Program Rotation Structure


First 6 blocks:

  • 1 block Emergency
  • 1 block Cardiology
  • 1 block Neurology
  • 3 one-block rotations on different CTUs

 Second 7 blocks:

  • 3 blocks as junior CTU ward resident
  • 3 blocks of an internal medicine selective* in one of the St. John’s hospitals
  • 1 block elective


  • 3 blocks as a junior CTU ward resident
  • 2 blocks CCU
  • 1 block elective in second 6 blocks
  • 1 block of night float (4 weeks) to be dispersed throughout the year
  • 1 block ambulatory general medicine clinics
  • 2 one-block medicine selectives* (subspecialty rotations)
  • 2 blocks of ICU
  • 1 block of mandatory community experience (to be done with a St. John’s internist doing community based practice or in Gander, Grand Falls or Corner Brook – resident will decide well in advance where he/she does the rotation)

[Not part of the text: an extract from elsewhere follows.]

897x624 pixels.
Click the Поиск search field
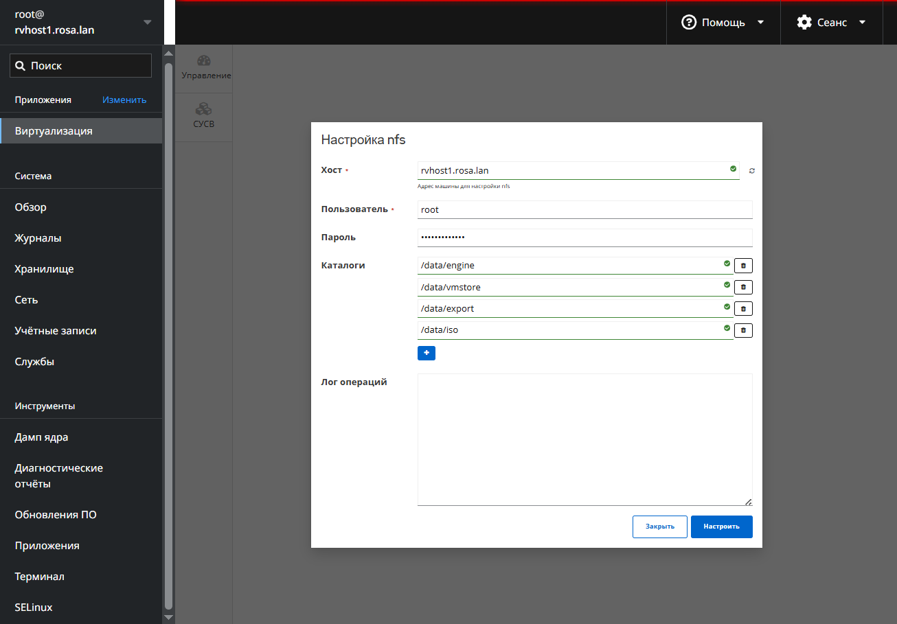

  • 3 blocks as senior CTU ward resident
  • 1 block elective during first 6 blocks
  • 1 block night float (4 weeks) to be dispersed throughout the year
  • 8 blocks of a 1-2 block selective* rotation on the different subspecialty services


The resident will meet with the Assistant Program Director for the PGY IV year during the mid-portion of the PGY III year to discuss rotations that will satisfy the requirements of the Royal College and as well will meet the future academic practice needs of the resident. For those doing a clinical 4th year, the residents will spend two blocks of that year as a junior consultant on a CTU. The other eleven blocks are elective, as planned with the Coordinator for the R4 year.
Residents are required to complete at least 8 of 15 possible selectives as per the Specialty Training Requirements in Internal Medicine.

Residents cannot do more than six blocks (both selectives and electives) in any one area.